Dr Shaun Halovic1,2, Dr Anthony Korner1,2, Mr Mohammed Shadab Younus1,2, Associate Professor Loyola McLean1,2, Dr Clare Chapman1,2, Dr Joan Haliburn1,2, Associate Professor Janine Stevenson1,2, Associate Professor David Butt3, Dr Phillip Graham1, Dr Stephen Malloch1,2, Dr Tessa Phillips1, Emeritus Professor Russell Meares1
1Westmead Psychotherapy Program, Cumberland Hospital, North Parramatta, Australia, 2Sydney University, Camperdown, Australia, 3Macquarie University, Macquarie Park, Australia
The typical approach to measure psychotherapeutic progress is through the use of psychometric questionnaires. Questionnaires can provide a standard baseline that is easily replicable in multiple settings however, they are limited by the numerical reporting methodology underlying the psychometric structure. Patients often struggle to interpret the questions appropriately, which is often exasperated by their reduced functional capacity. Therefore, a mixed-methods approach was taken to allow a deeper explanation about how the patient feels and changed over the course of Conversational Model Therapy (CMT). Clinical interviews and the Brief Symptom Inventory (BSI) were completed with 33 patient participants at the start of CMT and after one year of CMT. There were significant improvement in psychotherapeutic outcomes for the BSI global level of distress and for the obsessive-compulsion, interpersonal sensitivity, depression, anxiety, hostility, paranoia, and psychoticism subscales. Clinical notes from the interviews were qualitatively analysed separately by two independent authors. Overall, the participants found therapy helpful (n = 24), especially for their anxiety.
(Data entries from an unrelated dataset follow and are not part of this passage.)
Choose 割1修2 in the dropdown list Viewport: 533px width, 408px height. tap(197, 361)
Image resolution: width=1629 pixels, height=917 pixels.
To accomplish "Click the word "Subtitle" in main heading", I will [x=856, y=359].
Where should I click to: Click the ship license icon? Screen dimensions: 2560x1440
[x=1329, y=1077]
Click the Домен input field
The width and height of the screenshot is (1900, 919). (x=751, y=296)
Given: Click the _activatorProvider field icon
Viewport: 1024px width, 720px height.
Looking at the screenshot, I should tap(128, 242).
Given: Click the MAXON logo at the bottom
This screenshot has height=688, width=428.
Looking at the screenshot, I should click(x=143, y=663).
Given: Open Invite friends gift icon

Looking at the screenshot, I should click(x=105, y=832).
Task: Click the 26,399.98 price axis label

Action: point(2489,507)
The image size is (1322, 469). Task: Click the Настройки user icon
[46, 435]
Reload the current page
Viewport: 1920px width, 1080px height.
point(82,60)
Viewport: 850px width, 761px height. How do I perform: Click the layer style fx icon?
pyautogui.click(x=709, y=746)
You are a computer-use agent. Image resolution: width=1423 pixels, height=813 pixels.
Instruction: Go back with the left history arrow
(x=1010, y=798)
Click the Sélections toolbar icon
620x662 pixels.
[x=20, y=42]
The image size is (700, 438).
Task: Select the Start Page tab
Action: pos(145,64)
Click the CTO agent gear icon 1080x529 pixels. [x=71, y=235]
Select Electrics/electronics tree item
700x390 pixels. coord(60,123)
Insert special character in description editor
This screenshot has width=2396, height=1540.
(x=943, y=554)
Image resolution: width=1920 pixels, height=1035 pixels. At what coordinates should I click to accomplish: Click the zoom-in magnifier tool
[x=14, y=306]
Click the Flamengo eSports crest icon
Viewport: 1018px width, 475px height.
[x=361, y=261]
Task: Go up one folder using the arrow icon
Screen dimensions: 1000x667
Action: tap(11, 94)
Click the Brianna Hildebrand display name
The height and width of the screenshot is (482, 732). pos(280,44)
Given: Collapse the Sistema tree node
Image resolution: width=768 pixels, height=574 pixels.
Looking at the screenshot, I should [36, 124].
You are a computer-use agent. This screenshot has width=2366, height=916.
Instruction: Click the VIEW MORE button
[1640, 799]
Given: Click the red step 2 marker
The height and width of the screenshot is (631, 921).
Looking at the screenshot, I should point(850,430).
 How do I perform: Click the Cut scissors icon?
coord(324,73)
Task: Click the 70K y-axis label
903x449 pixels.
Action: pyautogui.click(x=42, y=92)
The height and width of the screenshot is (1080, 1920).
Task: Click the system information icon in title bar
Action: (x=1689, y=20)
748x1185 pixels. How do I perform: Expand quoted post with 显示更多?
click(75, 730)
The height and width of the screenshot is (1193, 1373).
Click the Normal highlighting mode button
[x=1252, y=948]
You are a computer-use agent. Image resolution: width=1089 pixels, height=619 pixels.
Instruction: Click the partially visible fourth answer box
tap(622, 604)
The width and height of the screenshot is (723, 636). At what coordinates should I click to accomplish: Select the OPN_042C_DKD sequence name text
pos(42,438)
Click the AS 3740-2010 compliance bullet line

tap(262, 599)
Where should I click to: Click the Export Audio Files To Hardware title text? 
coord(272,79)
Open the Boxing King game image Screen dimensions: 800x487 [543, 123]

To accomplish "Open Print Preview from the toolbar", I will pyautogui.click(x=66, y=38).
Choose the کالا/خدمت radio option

Seven participants reported a reduction in suicidal ideation and being in a romantic relationship facilitated this improvement (Coupled n = 5 vs. Single n = 2). Contrary to common stereotypes, 23 of the 33 patients were either working or wanted to work at the start of therapy, which further improved to 25 patients after one year of therapy. A year of psychotherapy showed improved patient outcomes that were both statistically significant and meaningly significant to the patients.
Mohammed Younus holds an undergraduate degree in Psychology & Neuroscience (Hons) and currently in the last year of Doctor of Medicine. Recently, Mr Younus completed an elective term at the Westmead Psychotherapy Program that focuses on Conversational Model Therapy. He is particularly interested in trauma, attachment theory and polyvagal theory.